Menurutnya, Bukalapak sejak awal sudah fokus ke digital marketplace dan hal ini menopang pertumbuhan, baik dari sisi total processing value, process action values maupun dari sisi gross merchandise values.
"Memang sebenarnya itulah yang dipertahankan dan juga dioptimalkan. Karena memang industri marketplace ini yang menjaga daya beli masyarakat Indonesia, yang di mana daya beli masyarakat Indonesia kan memang secara real memang tergerus karena terjadi penurunan tingkat persentase daripada kelas menengah sejak pandemi covid-19 hingga sekarang," ungkap Nafan.
Dia menilai bahwa industri marketplace sangat kompetitif karena ada perang harga, diskon atau bakar uang dan sebagainya yang membuat marketplace masih tumbuh dan e-transaction terus meningkat.
Dengan adanya rencana penutupan marketplace penjualan barang fisik Bukalapak, diharapkan dapat meningkatkan pendapatan (top line) BUKA di masa mendatang.
Untuk performa bottom line Bukalapak, Nafan memprediksi shareholders masih harus bersabar karena Bukalapak masih mencatatkan kerugian.

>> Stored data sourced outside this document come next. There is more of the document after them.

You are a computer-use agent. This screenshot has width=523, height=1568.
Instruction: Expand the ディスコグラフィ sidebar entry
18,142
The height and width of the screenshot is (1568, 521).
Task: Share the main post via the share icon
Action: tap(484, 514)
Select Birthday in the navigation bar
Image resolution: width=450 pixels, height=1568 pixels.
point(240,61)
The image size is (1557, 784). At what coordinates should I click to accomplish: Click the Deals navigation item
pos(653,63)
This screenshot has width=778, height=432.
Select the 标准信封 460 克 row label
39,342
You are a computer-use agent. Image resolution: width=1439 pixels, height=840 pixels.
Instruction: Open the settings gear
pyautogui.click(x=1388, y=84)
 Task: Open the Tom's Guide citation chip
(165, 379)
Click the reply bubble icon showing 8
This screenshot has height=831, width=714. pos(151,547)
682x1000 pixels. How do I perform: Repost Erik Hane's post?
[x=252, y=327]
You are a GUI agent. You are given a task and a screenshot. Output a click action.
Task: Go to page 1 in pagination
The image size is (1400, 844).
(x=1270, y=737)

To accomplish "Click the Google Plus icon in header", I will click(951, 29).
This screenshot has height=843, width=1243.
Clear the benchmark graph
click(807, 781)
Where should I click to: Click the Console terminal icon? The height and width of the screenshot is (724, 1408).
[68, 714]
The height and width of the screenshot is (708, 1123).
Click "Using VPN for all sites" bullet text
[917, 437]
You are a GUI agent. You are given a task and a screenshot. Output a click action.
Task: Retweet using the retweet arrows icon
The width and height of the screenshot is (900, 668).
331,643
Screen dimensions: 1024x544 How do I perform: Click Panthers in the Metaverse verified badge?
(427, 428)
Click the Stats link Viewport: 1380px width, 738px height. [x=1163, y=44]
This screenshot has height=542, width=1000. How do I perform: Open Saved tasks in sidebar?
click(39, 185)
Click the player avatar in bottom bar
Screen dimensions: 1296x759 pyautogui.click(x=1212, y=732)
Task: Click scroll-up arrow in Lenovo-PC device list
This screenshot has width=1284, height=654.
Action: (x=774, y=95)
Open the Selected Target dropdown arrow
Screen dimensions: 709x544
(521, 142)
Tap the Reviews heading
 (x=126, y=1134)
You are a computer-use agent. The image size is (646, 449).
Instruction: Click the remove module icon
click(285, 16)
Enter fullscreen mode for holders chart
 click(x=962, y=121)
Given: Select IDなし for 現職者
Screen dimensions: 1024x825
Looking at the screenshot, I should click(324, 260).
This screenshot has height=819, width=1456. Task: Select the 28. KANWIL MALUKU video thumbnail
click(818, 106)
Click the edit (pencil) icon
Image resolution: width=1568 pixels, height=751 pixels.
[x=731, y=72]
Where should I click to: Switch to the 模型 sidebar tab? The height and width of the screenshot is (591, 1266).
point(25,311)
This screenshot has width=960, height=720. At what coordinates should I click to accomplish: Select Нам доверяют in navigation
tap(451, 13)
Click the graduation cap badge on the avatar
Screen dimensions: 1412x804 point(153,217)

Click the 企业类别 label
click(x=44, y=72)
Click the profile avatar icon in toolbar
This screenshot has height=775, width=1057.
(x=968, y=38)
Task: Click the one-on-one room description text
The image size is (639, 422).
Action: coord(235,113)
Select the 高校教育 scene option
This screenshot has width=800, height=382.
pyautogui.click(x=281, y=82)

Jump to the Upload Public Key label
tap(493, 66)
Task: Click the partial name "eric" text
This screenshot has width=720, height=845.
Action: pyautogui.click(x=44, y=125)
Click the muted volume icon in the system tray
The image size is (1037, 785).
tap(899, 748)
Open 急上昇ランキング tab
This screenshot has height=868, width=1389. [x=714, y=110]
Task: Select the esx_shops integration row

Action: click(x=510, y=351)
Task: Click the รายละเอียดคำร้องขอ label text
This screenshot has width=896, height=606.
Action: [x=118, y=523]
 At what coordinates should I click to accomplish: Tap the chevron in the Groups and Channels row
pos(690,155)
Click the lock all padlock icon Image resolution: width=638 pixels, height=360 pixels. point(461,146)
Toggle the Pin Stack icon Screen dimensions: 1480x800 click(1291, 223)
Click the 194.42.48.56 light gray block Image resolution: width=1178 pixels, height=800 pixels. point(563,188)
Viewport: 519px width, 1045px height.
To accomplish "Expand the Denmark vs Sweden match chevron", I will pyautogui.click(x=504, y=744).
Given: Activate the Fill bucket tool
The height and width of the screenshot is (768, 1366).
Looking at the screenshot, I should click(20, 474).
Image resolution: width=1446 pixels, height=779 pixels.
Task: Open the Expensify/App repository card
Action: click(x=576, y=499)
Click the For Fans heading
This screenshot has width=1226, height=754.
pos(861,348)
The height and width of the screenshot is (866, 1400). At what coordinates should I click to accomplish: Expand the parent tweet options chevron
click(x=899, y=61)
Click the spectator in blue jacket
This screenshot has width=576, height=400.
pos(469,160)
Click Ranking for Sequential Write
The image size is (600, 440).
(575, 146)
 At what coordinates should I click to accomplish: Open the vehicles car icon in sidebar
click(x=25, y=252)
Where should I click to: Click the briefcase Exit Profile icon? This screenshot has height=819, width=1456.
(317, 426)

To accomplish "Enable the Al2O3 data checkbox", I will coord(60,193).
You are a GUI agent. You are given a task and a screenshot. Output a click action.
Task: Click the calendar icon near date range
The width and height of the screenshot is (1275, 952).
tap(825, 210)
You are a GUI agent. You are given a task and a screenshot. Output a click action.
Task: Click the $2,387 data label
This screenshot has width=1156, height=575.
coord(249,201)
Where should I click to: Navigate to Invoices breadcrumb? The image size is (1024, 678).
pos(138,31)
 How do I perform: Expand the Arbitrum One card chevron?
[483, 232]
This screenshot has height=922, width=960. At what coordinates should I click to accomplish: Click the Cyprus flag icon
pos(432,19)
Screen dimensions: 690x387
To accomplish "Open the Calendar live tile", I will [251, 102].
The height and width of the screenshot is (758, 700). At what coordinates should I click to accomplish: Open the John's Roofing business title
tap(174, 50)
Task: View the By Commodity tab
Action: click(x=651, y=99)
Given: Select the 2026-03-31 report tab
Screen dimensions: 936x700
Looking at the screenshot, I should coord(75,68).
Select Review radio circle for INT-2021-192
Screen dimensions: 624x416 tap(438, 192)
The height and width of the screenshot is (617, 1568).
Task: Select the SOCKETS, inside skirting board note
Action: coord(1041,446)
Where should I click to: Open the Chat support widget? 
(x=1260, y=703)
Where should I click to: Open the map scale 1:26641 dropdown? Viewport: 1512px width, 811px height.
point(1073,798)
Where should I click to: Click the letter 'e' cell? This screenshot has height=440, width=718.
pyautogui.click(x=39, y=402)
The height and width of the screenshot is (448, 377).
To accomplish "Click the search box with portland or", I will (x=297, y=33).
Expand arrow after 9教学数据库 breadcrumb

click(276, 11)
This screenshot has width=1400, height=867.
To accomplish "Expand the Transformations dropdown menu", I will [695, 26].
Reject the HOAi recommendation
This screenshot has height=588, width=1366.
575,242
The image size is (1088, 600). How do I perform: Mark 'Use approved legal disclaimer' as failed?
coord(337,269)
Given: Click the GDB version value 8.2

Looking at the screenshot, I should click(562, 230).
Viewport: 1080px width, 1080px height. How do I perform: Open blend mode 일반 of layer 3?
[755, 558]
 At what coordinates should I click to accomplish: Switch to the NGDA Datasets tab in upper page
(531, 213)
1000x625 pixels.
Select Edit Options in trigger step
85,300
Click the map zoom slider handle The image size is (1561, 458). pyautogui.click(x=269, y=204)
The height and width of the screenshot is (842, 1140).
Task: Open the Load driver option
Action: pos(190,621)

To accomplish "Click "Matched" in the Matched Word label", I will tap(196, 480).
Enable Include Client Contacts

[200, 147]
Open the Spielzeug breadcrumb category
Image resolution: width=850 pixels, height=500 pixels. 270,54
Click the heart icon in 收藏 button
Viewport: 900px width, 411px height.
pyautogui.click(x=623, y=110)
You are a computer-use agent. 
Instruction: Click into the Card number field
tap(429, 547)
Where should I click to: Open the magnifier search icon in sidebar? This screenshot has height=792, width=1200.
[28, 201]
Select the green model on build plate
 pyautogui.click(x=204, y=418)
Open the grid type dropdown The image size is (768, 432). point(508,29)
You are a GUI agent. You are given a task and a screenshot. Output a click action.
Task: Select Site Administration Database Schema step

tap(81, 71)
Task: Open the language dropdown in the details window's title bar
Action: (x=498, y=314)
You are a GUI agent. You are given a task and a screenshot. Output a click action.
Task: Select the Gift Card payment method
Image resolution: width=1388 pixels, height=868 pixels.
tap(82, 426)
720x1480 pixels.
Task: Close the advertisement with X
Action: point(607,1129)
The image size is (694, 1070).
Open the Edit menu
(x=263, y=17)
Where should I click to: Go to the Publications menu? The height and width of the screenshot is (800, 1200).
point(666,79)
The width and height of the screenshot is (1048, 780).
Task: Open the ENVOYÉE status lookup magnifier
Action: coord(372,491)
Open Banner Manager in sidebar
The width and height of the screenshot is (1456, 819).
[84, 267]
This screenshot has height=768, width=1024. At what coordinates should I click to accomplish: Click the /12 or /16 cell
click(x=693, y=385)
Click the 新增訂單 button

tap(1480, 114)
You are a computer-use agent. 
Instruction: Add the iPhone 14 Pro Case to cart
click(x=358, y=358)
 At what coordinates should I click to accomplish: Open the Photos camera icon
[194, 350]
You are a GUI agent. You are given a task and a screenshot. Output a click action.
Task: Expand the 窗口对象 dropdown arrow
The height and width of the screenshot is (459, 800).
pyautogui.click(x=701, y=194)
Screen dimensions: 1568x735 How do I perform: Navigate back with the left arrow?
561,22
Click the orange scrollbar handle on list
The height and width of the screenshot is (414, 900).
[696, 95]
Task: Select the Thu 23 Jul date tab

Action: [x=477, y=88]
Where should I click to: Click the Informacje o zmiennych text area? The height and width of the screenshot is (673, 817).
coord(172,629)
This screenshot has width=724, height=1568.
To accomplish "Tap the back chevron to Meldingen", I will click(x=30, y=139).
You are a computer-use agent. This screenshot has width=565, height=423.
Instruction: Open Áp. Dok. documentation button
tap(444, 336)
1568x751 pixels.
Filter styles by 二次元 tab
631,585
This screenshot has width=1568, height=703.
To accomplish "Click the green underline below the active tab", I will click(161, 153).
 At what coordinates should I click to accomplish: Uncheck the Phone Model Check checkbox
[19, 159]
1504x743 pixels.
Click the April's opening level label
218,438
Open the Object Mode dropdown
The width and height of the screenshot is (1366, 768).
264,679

"Untuk mencapai titik profitabilitas, manajemen Bukalapak harus terus menggejot kinerja top line-nya sekaligus harus bisa menekan cost of goods sold, apalagi operating expense. Jika Bukalapak bisa menutup layanan produk fisik marketplace-nya, lalu lebih fokus ke digital marketplace-nya, itu bisa semakin menekan cost atau operating expense, ini memang harus demikian untuk menyehatkan kinerja laporan keuangannya atau dalam rangka untuk jangka panjang ya butuh titik profitabilitas," ucap Nafan.
Ia mengestimasikan target harga tertinggi Bukalapak ada di kisaran Rp163 per saham.
“Rekomendasinya alternative buy karena harga saham Bukalapak sudah terjadi major sideways pada daily chart,” tutup Nafan.